What I want to know is what can we do on a practical level to actually make things better? Donating to a GoFundMe for a victim’s family or to a grassroots organization working in vulnerable communities is a good thing to do, surely, but I’m thinking about how often small orgs end up being overwhelmed by donations after a tragedy, and, even more, how many people let a small donation be the end of their involvement. What’s the amount of money you can donate before it’s okay to stop thinking about an issue? And is it okay to just throw money at a problem and hope that someone else will do the work? My point here isn’t to shame anyone else or discourage you from donating, these are questions I’m trying to ask myself, too.
I’m skeptical of calls for more policing or hate crime enforcement, not only because of the ways that our law enforcement and criminal justice systems so often treat white suspects so differently from BIPOC suspects, but also because of the ways that our criminal justice and immigration systems are often the sources of violence against marginalized communities to begin with.
I’m skeptical, too, that just talking to our racist uncles is going to stop racist violence. It’s not to say that we shouldn’t talk to our parents or uncles or spouses or kids—I think we should have those conversations, assuming we can do so without putting ourselves or others in danger. It’s just that I don’t think the people who most need to hear these messages are likely to be open enough to receive them. Maybe I’m wrong about this, and I’m glad people want to try, but I just don’t have it in me most of the time to be the one to try to educate people about why racism is bad, or what racism even is.
Maybe it’s just because my activism focuses on legislation and public policy, but more and more I find myself thinking that the best thing we can do is make policy changes that materially help marginalized communities. And not through things like hate crime laws or increasing police presence, but rather things like immigration reform or healthcare reform or policy to address wealth inequality. In California right now there are, for example, bills to provide universal healthcare regardless of immigration status, and to establish a pilot program for community-based alternatives to policing. There is a bill to provide food assistance to all residents, regardless of immigration status. There are a number of bills to try to provide affordable housing. Those are all things we could advocate for to our elected officials—and I plan to do so. It’s not that immigrant and BIPOC communities having access to housing and healthcare and education and other resources will stop a racist gunman from opening fire. But it makes more and more sense to me that racist attitudes change after material conditions change for marginalized races, not before. That racism is not the cause of inequality but a tool invented to justify inequality, and so by addressing the inequality first, we provide a path to addressing attitudes.
But, look, I am tired of having to talk about racism and injustice. I want to talk about art and books and podcasting and interviewing. I want to talk about nostalgia and longing and the bittersweetness of watching my children grow up. I want there to be a good time to talk about things that aren’t dire and global. Maybe it’s a selfish desire to have and insensitive to admit it out loud—probably it is, I don’t know—but I am just worn out. The world goes on being awful no matter what I want, of course, but sometimes I need to look away for a while.
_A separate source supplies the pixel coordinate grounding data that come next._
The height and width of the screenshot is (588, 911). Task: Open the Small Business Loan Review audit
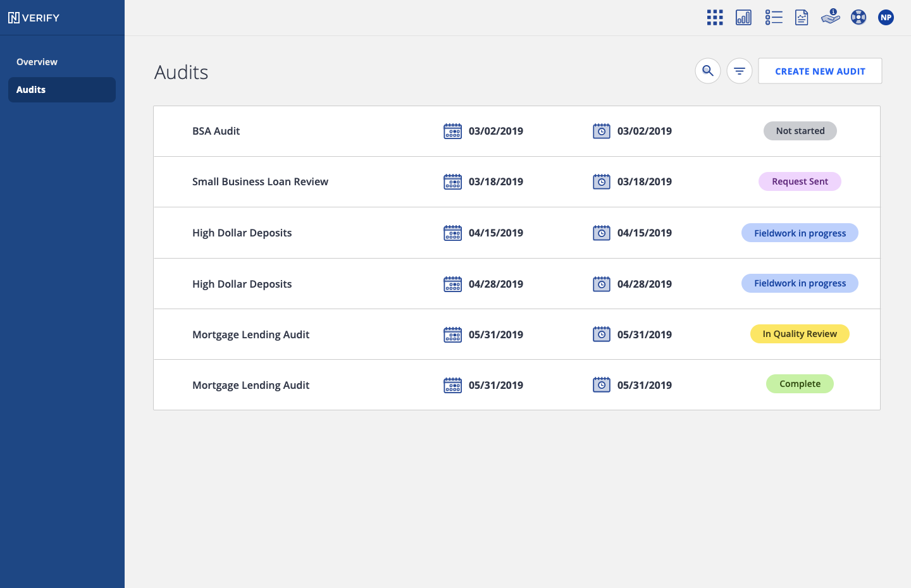[260, 182]
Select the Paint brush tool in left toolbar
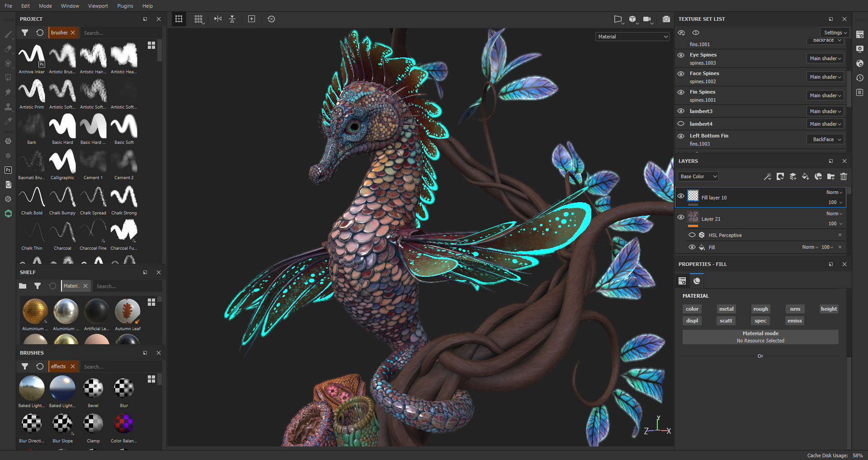 8,34
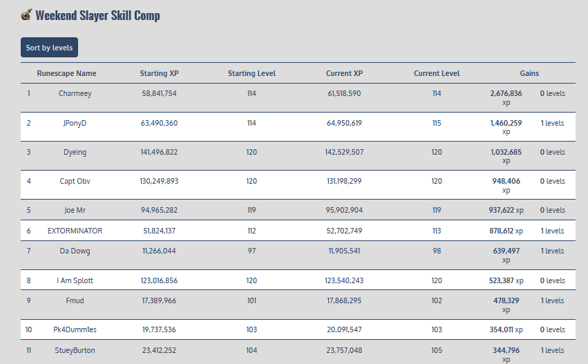Click the Da Dowg player name
588x364 pixels.
coord(75,251)
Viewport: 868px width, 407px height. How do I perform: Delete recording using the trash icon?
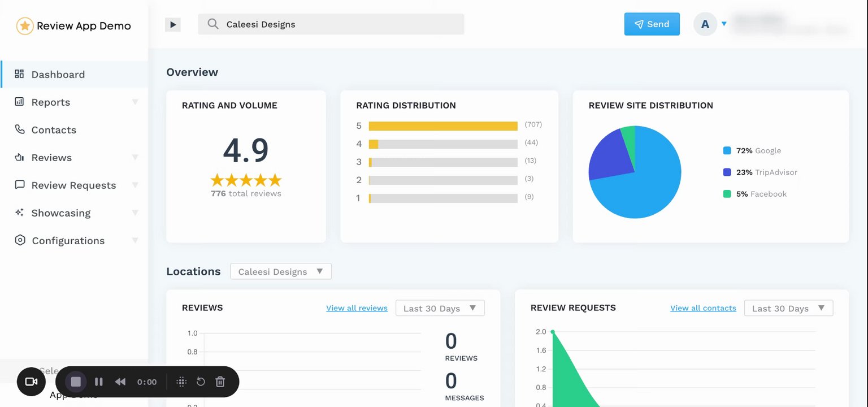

And I think that maybe what drives my feeling of resentment is that even still, the people who should be taking responsibility and should be the ones looking and speaking up, many of them aren’t. It’s not to say that none are—indeed, I’ve been glad to see lots of white and other non-Asian people speaking out over the past few days. But as heartening as it is to see non-Asian allies stepping up, I still have to know and even see that there are so many people who think America doesn’t have a racism problem, who throw around the model minority myth, who are just shut into their little bubbles and refusing to see what they don’t want to see.
I don’t have a big conclusion to wrap all this up. I’m tired and angry and sad and scared. I’m heartbroken for the victims and their families. I want people to be better. I’m trying my best.